Ölpreis gibt nach: Rätselraten an den Börsen
Erst hoch, dann etwas runter: Der Ölpreis ist seit Anfang Juli deutlich gefallen. Jetzt streiten Analysten über die Gründe.
BERLIN taz Noch Anfang Juli verzeichneten die Börsen für Rohöl ein Allzeithoch: Ein Barrel Öl (159 Liter) kostete rund 147 US-Dollar - innerhalb von sechs Jahren hatte sich damit der Preis verfünffacht. In dieser Woche dagegen sackte der Kurs sowohl für die US-Sorte WTI als auch für das Nordseeöl Brent unter die Marke von 120 Dollar je Fass. Damit kostet Öl zwar immer noch doppelt so viel wie vor einem Jahr. Aber auf den Aktienmärkten sorgte der - zumindest vorübergehend - fallende Ölpreis für Aufwind: Die Börsenindizes legten weltweit zu, ebenso Papiere von Fluggesellschaften oder Konsumgüterherstellern. Denn sinkende Energiepreise machen nicht nur den Verkehr billiger, sondern bringen jedem Konsumenten mehr Spielraum - und dämpfen die Inflation.

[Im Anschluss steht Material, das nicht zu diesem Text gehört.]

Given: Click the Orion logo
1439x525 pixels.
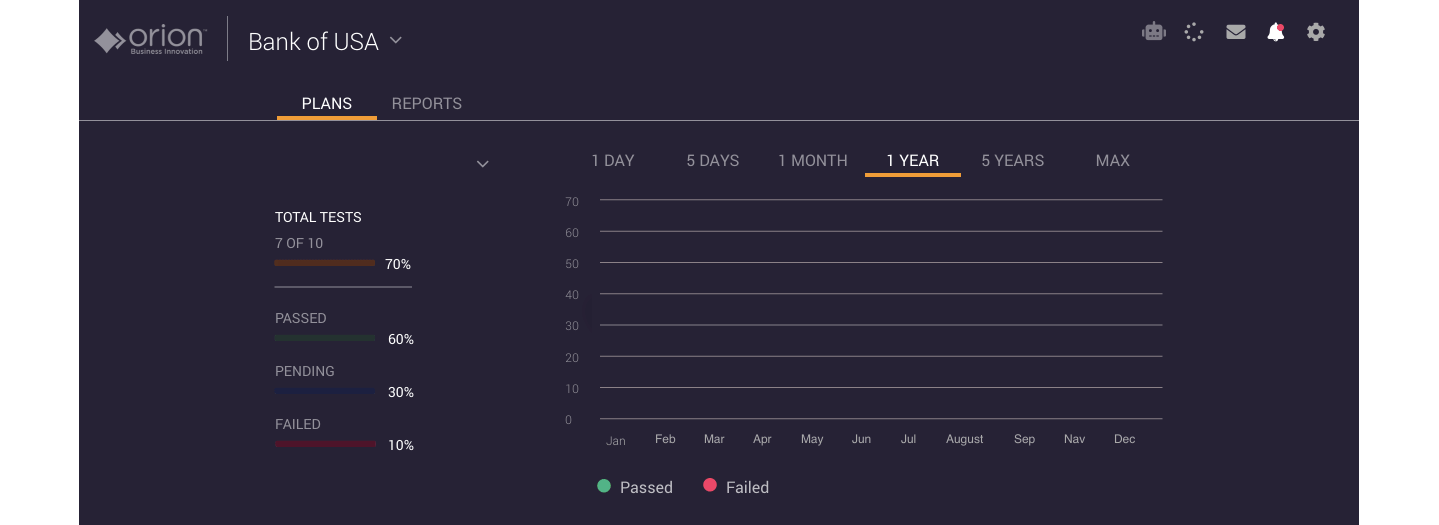Looking at the screenshot, I should tap(150, 41).
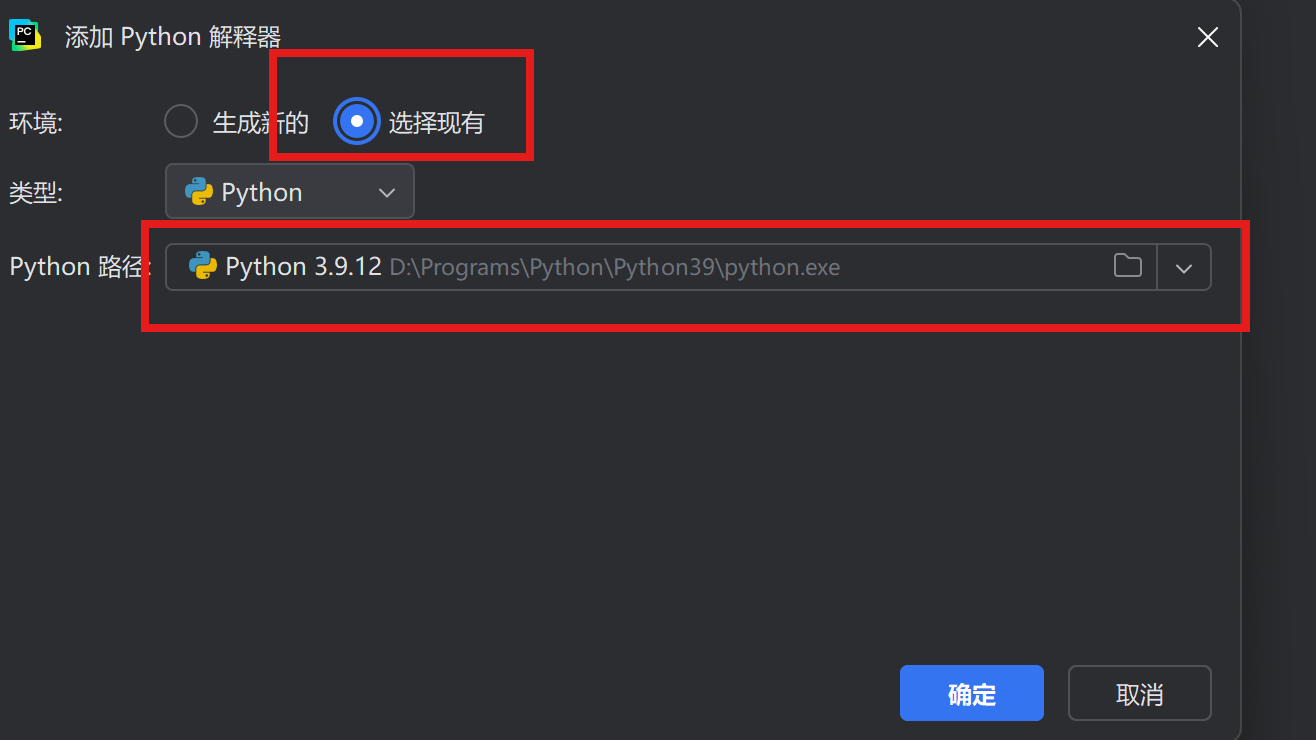
Task: Click the python.exe path text field
Action: [661, 267]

Die Freude über den gesunkenen Ölpreis eint Börsianer und Analysten, weniger einig sind sie sich bei den Gründen. Ein Erklärungsversuch ist die schlichte Wechselwirkung von Angebot und Nachfrage, die zu einer Entspannung des Markts führen könnte. Neue Ölfunde in Brasilien und der russischen Arktis verbessern das Angebot. Die Organisation Erdöl exportierender Länder (Opec), allen voran Saudi-Arabien, steigert seit Anfang Mai die täglich geförderte Ölmenge. Die laufende Tropensturmsaison hat bisher im Golf von Mexiko die Ölproduktion nicht beeinträchtigt. Und der demokratische US-Präsidentschaftskandidat Barack Obama lehnt Ölbohrungen vor der US-Küste nicht mehr strikt ab; zudem plädiert er dafür, für billigere Benzinpreise das Leichtöl der Strategischen Reserve durch Schweröl zu ersetzen. Gleichzeitig zeichnet sich ein Rückgang der Erdölnachfrage in Europa und den USA ab: Die Konjunktur schwächelt, die Konsumenten kaufen sparsamere Autos und fahren weniger.
Um vom Platzen einer Preisblase zu sprechen, ist es allerdings zu früh. "Diese Hoffnung ist ohnehin aussichtslos, denn es gibt keine Blase", sagt Werner Zittel, Autor der aktuellen Erdölstudie der Energy Watch Group. Laut dieser Studie wurde der Höhepunkt der weltweit möglichen Ölproduktion 2006 überschritten. Zittel: "Nicht die Spekulanten sind beim Ölpreis das Problem, sondern der Mangel an Öl."
Aus Sicht der Commerzbank ist es jedoch eindeutig, dass vor allem Gewinnmitnahmen großer Investoren in dieser Woche zum Einknicken des Ölkurses geführt haben. "Das Ausmaß und die Breite der Verluste deuten auf Liquidationsverkäufe hin", meinen die Analysten, die schon ein Ende der Rohstoffrallye für möglich halten. Zunächst seien die Metalle unter Druck geraten, dann der Agrar- und schließlich der Energiesektor. Bereits Mitte Juli hatten verschiedene Analysten, die Charts unter technischen Gesichtspunkten beurteilen, Investoren empfohlen, auf fallende Preise zu spekulieren.
Dieses Fallen der Preise kann sich jedoch jederzeit wieder umkehren. Neben der Hurrikansaison beschränkt im Sommer die anlaufende Heizölproduktion die verfügbare Ölmenge. Der Atomstreit mit dem Iran schwelt weiter, der Staat am Persischen Golf könnte bei einer Eskalation des Konflikts die für Öltransporte wichtige Straße von Hormus blockieren. Eine nigerianische Rebellenorganisation hat weitere Anschläge auf Erdölleitungen von Shell angekündigt. Venezuela gilt an den Ölbörsen mit seiner Politik der Verstaatlichung als Risiko. Auch in Russland gibt es Probleme: Das Land hat seine Prognosen zur Erdölförderung nach unten revidiert, außerdem macht der gerade erhöhte Zoll Exporte weniger attraktiv. Und die Nachfrage sinkt nicht überall: Während die Industrieländer wegen der Konjunkturschwäche weniger Öl verbrauchen, wächst in den Schwellenländern die Nachfrage bestenfalls weniger stark.